Chester McGlockton

No. 91, 75
- Position: Defensive tackle

Personal information
- Born: September 16, 1969 Whiteville, North Carolina, U.S.
- Died: November 30, 2011 (aged 42) San Ramon, California, U.S.
- Listed height: 6 ft 3 in (1.91 m)
- Listed weight: 334 lb (151 kg)

Career information
- High school: Whiteville
- College: Clemson (1989–1991)
- NFL draft: 1992 (1st round, 16th overall pick)

Career history
- Los Angeles / Oakland Raiders (1992–1997); Kansas City Chiefs (1998–2000); Denver Broncos (2001–2002); New York Jets (2003);

Awards and highlights
- First-team All-Pro (1995); 2× Second-team All-Pro (1994, 1996); 4× Pro Bowl (1994–1997); First-team All-ACC (1991);

Career NFL statistics
- Tackles: 558
- Sacks: 51
- Forced fumbles: 14
- Fumble recoveries: 10
- Interceptions: 4
- Interception yards: 66
- Defensive touchdowns: 1
- Stats at Pro Football Reference

= Chester McGlockton =

American football player (1969–2011)

Chester Morris McGlockton (September 16, 1969 – November 30, 2011) was an American professional football player who was a defensive tackle for 12 seasons with four teams in the National Football League (NFL) from 1992 to 2003. He played college football for the Clemson Tigers.

==Early life==
McGlockton was a high-school All-American as a tight end and linebacker at Whiteville High School in Whiteville, North Carolina.

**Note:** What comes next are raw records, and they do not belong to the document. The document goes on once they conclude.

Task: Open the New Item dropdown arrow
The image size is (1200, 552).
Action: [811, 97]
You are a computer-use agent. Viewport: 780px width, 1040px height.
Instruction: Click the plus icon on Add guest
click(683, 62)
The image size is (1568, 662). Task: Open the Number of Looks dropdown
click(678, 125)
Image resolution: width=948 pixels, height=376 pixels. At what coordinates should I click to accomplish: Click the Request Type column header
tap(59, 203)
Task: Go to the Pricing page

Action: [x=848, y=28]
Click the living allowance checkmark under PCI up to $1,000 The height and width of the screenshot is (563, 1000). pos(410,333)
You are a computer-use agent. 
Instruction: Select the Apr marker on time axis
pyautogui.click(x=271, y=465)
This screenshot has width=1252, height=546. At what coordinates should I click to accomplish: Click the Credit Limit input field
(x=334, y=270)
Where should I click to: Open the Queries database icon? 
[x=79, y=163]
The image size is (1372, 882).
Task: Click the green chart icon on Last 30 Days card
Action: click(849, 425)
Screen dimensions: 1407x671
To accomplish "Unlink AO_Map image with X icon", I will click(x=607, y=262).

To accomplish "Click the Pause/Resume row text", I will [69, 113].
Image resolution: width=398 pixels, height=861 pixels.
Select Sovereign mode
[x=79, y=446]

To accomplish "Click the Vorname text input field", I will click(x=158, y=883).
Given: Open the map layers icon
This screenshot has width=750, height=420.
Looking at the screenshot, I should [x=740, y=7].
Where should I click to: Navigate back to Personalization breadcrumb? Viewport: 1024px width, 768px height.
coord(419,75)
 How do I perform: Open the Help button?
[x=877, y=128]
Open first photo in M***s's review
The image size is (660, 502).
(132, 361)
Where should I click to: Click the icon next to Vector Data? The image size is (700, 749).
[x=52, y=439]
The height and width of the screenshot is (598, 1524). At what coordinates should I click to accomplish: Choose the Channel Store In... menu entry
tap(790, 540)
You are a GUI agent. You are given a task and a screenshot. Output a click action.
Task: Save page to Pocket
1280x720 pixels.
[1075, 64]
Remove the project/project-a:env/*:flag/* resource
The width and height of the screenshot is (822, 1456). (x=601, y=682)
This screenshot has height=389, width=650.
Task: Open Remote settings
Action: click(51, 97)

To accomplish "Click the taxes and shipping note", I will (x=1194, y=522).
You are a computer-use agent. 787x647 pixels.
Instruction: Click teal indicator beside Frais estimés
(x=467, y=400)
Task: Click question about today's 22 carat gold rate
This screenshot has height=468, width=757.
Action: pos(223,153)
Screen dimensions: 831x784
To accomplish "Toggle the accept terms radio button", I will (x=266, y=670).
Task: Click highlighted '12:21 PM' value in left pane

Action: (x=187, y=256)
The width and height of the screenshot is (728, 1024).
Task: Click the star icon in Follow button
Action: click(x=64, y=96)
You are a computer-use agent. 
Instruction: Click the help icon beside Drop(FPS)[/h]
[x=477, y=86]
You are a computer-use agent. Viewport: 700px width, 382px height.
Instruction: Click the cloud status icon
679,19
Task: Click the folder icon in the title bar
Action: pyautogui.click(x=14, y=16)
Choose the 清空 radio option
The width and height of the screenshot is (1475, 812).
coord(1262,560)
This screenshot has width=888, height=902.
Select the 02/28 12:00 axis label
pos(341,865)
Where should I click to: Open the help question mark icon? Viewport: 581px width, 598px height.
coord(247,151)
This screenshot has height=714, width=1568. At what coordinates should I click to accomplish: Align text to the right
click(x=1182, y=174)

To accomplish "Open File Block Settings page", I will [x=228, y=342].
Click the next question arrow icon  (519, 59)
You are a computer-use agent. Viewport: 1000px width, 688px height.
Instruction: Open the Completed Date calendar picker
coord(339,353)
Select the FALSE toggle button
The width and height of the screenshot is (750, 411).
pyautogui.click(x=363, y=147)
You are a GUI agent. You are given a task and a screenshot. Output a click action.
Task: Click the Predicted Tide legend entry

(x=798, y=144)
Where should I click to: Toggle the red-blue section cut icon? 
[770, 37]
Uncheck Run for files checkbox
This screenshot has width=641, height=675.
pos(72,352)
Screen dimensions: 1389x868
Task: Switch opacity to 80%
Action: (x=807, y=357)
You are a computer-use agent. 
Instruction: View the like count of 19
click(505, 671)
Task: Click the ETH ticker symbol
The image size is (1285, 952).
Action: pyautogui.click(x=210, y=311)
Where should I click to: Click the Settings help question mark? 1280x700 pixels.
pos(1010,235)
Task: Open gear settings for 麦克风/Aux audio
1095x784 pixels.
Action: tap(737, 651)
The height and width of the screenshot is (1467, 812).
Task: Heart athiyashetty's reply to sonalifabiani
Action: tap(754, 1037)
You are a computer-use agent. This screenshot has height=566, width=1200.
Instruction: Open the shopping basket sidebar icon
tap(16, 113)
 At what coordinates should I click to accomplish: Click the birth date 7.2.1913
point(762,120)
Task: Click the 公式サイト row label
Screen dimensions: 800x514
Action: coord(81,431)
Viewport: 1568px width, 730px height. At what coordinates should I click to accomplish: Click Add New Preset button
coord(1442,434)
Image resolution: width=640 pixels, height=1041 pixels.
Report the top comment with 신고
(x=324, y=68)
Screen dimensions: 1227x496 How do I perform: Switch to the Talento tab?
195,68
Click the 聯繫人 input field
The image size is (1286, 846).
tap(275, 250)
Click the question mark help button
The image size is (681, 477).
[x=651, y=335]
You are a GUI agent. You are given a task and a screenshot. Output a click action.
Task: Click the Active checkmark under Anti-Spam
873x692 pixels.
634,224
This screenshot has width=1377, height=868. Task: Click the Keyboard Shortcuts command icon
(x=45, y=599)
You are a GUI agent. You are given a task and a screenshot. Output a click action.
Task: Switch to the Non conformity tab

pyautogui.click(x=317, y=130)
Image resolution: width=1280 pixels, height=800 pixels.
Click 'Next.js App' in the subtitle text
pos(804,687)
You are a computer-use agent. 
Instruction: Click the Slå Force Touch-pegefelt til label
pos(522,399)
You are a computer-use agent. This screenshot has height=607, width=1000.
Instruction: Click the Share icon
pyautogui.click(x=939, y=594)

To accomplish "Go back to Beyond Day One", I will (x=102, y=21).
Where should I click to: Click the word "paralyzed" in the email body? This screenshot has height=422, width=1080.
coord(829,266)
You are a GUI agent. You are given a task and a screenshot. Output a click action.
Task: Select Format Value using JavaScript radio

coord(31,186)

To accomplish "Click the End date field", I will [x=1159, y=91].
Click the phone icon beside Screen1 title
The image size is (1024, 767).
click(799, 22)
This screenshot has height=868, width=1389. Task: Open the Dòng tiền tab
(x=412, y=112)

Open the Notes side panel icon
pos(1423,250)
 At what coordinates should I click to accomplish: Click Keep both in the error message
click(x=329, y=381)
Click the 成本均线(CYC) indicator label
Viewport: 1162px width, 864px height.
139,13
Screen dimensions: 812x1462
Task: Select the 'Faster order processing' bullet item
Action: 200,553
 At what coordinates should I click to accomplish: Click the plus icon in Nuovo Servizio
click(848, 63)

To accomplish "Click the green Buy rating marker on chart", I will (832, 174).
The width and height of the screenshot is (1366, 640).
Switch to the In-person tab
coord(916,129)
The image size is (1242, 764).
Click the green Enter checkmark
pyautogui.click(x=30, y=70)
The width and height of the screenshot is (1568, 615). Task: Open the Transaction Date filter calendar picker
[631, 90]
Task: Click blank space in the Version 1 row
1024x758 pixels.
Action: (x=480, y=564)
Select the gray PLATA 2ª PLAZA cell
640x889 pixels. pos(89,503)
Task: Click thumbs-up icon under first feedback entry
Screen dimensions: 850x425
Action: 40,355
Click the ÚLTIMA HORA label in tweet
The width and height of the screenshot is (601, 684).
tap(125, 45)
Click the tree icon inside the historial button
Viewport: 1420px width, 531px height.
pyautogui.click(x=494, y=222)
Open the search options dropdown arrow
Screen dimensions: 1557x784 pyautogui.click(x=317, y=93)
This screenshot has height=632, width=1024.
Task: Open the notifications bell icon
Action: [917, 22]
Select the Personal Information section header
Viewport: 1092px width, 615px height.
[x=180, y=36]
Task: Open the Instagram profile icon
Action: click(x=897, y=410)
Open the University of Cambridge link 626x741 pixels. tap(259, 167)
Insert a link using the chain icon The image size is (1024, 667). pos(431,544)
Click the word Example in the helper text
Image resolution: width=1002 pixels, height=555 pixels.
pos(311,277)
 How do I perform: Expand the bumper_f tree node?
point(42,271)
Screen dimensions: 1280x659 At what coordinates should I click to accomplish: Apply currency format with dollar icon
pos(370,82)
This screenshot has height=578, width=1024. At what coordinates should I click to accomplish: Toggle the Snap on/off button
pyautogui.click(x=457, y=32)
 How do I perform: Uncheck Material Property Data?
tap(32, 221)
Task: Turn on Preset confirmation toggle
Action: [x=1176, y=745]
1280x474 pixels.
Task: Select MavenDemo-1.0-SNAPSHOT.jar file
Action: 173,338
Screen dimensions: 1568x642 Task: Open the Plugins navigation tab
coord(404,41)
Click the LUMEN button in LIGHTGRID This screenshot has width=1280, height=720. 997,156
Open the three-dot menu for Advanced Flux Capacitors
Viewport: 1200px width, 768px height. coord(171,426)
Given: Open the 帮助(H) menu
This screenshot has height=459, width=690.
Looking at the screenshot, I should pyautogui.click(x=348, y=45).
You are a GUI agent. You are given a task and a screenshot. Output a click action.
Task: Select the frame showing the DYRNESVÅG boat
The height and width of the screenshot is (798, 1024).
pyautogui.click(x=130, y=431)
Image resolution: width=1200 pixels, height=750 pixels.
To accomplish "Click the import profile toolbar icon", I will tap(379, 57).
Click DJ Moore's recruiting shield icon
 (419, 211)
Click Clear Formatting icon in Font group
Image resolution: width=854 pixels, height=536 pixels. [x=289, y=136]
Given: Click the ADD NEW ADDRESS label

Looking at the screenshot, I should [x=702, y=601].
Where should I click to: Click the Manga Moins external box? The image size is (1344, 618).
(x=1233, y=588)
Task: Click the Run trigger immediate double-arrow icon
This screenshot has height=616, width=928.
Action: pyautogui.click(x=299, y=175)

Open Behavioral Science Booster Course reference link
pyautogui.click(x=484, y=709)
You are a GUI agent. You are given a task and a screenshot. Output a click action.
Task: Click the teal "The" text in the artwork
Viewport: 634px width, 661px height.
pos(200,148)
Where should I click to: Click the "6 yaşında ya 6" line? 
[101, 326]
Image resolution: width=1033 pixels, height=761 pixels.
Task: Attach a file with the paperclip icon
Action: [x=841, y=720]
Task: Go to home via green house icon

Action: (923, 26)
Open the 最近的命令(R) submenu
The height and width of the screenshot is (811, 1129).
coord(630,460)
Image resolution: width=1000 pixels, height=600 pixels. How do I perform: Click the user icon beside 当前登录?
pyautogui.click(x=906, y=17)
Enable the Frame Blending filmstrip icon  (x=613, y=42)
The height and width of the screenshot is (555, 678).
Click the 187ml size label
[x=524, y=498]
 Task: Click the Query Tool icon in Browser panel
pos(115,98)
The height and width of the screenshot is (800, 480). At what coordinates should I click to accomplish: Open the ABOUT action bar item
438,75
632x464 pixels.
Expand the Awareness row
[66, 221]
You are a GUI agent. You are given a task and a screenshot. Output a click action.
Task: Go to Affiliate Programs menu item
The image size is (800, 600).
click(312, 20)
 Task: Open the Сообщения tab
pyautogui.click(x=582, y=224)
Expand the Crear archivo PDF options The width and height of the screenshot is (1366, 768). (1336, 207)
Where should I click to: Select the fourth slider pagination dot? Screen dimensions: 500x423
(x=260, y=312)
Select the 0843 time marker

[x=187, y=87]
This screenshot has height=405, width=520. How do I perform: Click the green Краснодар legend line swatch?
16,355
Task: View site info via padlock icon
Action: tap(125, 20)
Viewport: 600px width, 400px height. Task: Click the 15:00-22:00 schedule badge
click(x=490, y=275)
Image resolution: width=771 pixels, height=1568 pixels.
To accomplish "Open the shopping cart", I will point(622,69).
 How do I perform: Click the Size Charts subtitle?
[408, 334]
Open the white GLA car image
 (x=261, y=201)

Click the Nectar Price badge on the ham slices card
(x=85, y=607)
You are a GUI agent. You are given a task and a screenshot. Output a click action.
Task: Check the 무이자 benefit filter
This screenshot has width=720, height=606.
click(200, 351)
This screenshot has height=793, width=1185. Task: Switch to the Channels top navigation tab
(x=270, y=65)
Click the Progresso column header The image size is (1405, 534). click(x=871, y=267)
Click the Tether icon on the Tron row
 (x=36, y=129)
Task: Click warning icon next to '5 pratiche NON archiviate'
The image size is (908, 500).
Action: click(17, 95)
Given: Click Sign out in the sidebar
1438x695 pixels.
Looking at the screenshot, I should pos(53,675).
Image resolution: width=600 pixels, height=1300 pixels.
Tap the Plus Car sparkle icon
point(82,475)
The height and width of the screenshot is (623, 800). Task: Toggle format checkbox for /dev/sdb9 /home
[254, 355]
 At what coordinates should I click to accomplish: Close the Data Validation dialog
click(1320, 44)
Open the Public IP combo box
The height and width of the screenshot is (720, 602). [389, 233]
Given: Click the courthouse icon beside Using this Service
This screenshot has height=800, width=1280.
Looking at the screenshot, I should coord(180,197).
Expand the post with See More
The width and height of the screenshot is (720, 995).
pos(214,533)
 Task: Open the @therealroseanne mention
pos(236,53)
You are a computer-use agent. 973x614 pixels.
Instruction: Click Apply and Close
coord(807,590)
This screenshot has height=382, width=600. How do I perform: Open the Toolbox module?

He played varsity football all four years. During his senior year, he led the Whiteville Wolfpack to a 15–0 record, a state championship and a USA Today national ranking. McGlockton was also honored as the 1987–88 NCHSAA Male Athlete of the Year.

==College career==
McGlockton played college football at Clemson University under coaches Danny Ford and Ken Hatfield. He scored a touchdown as a freshman in the 1989 Gator Bowl against the West Virginia Mountaineers.

==Professional career==

McGlockton was selected by the Los Angeles Raiders in the first round (16th overall) of the 1992 NFL draft. He played six seasons with the Raiders, earning all four of his Pro Bowl appearances with the team. McGlockton also played for the Kansas City Chiefs, the Denver Broncos and the New York Jets. McGlockton finished his NFL career with 51 sacks, including a career season-high of 9.5 in 1994.

Pre-draft measurables
| Height | Weight | Arm length | Hand span | 40-yard dash | 10-yard split | 20-yard split | 20-yard shuttle | Vertical jump | Broad jump | Bench press |
|---|---|---|---|---|---|---|---|---|---|---|
| 6 ft 3+7⁄8 in (1.93 m) | 337 lb (153 kg) | 33+1⁄4 in (0.84 m) | 10 in (0.25 m) | 5.12 s | 1.82 s | 2.98 s | 4.72 s | 29.0 in (0.74 m) | 8 ft 8 in (2.64 m) | 21 reps |

==NFL stats==

| Year | Team | Games | Combined tackles | Tackles | Assisted tackles | Sacks | Forced rumbles | Fumble recoveries |
|---|---|---|---|---|---|---|---|---|
| 1992 | LA | 10 | 0 | 0 | 0 | 3.0 | 0 | 0 |
| 1993 | LA | 16 | 79 | 65 | 14 | 7.0 | 0 | 1 |
| 1994 | LA | 16 | 62 | 48 | 14 | 9.5 | 3 | 1 |
| 1995 | OAK | 16 | 49 | 45 | 4 | 7.5 | 1 | 2 |
| 1996 | OAK | 16 | 60 | 56 | 4 | 8.0 | 3 | 0 |
| 1997 | OAK | 16 | 63 | 52 | 11 | 4.5 | 1 | 1 |
| 1998 | KC | 10 | 26 | 22 | 4 | 1.0 | 1 | 1 |
| 1999 | KC | 16 | 41 | 29 | 12 | 1.5 | 1 | 1 |
| 2000 | KC | 15 | 40 | 34 | 6 | 4.5 | 0 | 0 |
| 2001 | DEN | 16 | 39 | 34 | 5 | 1.0 | 0 | 0 |
| 2002 | DEN | 16 | 37 | 32 | 5 | 2.5 | 0 | 1 |
| 2003 | NYJ | 16 | 30 | 23 | 7 | 1.0 | 2 | 1 |
| Career |  | 179 | 526 | 440 | 86 | 51.0 | 12 | 9 |

==Post-football==
In 2009, McGlockton became an intern coach with the University of Tennessee football team. He accepted a defensive assistant position at Stanford in 2010 and worked on David Shaw's staff.

==Death==
McGlockton died of the consequences of left ventricular hypertrophy on November 30, 2011.